Dynamic Method Interception with Autofac

WTF?

Dynamic Interception is a facet of AOP, in which by means of some magic, a call to a target object is intercepted by a proxy which can do things before and after the actual target invocation takes place. It’s some pretty awesome shite. We can use it to handle things like intrumentation and authentication etc; cross-cutting concerns which are a noisy otherwise. Note that AOP does bring with it some complexity and “magic” which would normally see me running for the hills; but I feel that the wins here are potentially so great that it’s worth knowing that you can do this.

How do you do it?

Everyone uses the Castle DynamicProxy to do it, because Krzysztof is insanely smart and it just works. My IOC container of choice is Autofac.

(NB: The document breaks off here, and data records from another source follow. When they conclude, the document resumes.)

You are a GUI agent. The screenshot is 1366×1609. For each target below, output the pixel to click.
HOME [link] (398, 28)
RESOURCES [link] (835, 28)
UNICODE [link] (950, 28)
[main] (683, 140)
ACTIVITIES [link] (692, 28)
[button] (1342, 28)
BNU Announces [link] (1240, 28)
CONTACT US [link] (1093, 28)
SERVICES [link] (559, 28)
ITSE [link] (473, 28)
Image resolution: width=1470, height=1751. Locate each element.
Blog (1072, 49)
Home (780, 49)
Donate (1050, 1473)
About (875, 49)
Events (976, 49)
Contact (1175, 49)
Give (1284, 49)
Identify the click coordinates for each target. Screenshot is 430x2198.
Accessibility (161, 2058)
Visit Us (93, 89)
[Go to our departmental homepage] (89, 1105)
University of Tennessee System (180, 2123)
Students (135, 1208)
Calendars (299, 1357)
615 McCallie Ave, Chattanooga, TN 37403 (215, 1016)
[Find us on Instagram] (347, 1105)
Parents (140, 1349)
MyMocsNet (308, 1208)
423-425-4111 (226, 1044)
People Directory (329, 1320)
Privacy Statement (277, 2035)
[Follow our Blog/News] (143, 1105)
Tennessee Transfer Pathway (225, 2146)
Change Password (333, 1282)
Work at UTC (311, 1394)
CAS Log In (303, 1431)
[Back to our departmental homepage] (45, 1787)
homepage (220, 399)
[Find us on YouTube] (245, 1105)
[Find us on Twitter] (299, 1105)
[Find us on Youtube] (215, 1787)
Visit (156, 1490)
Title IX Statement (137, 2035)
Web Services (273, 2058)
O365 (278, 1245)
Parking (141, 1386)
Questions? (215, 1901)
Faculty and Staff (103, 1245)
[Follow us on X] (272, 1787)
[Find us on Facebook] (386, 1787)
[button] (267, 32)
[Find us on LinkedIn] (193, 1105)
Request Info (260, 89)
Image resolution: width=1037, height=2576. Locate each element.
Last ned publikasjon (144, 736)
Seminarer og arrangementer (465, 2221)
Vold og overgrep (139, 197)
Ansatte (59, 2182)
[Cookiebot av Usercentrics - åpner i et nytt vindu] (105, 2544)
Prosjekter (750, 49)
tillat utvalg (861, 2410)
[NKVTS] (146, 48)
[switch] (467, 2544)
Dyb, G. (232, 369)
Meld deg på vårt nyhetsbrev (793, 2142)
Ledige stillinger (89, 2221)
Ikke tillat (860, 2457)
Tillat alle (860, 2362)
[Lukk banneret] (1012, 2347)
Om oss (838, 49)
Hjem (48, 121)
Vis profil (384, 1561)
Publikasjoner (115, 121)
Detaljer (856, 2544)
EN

The first thing you need to do is create an Interceptor, which inherits from Castle.DynamicProxy.IInterceptor:

[sourcecode language=”csharp”]

public class InstrumentationInterceptor : IInterceptor
{
public void Intercept(IInvocation invocation)
{
var correlationId = Guid.NewGuid();
DateTime startDate = DateTime.Now;
UltimaTrace.TraceInformation("{0} {1} – {3}.{2} started", startDate, correlationId, invocation.Method.Name, invocation.TargetType.Name);
UltimaEventSource.Log.Message2("{0} {1} – {3}.{2} started", startDate, correlationId, invocation.Method.Name, invocation.TargetType.Name);

invocation.Proceed();

DateTime endDate = DateTime.Now;
UltimaTrace.TraceInformation("{0} {1} – {3}.{2} ended ({4}ms elapsed)", endDate, correlationId, invocation.Method.Name, invocation.TargetType.Name, (endDate – startDate).TotalMilliseconds);
UltimaEventSource.Log.Message2("{0} {1} – {3}.{2} ended ({4}ms elapsed)", endDate, correlationId, invocation.Method.Name, invocation.TargetType.Name, (endDate – startDate).TotalMilliseconds);
}
}

[/sourcecode]

In the code above, the interceptor, aptly named InstrumentationInterceptor, times the call to the target. The call to invocation.Proceed(); is where control is forwarded onto the original target object. I am simply recording the time taken to make the call.

Next, you need to wire up the interceptor:

[sourcecode language=”csharp”]

public class SharedModule : Module
{
protected override void Load(ContainerBuilder builder)
{
builder.Register(c => new InstrumentationInterceptor())
.Named<IInterceptor>("instrumentation-interceptor");
}
}

[/sourcecode]

The code above is of an Autofac Module, which is registering the component and naming it, so that we can refer to it later by name.

Now we need to get interception taking place for the components we care about instrumenting:

[sourcecode language=”csharp”]

public class DomainModule : Module
{
protected override void Load(ContainerBuilder builder)
{
builder.RegisterType<OrderDispatcher>().As<IOrderDispatcher>()
.SingleInstance()
.EnableInterfaceInterceptors()
.InterceptedBy("instrumentation-interceptor");

builder.RegisterType<OrderBook>().As<IOrderBook>();
}
}

[/sourcecode]

When we register the OrderDispatcher above, first we turn on interception with the call to EnableInterfaceInterceptors(), and we supply the interceptor to use by the name we provided before. You can skip doing this here and attribute the classes you want to intercept instead with the [Intercept(“instrumentation-interceptor”)] attribute.

I now have instrumentation tracing at the information level available available whenever I need to pay attention to it. Pretty damn awesome.

To complex for you?

An alternative would be to use the Decorator Pattern to decorate whatever you wanted to instrument with an “InstrumentationDecorator” or some such thing. I’ll blog that some other time.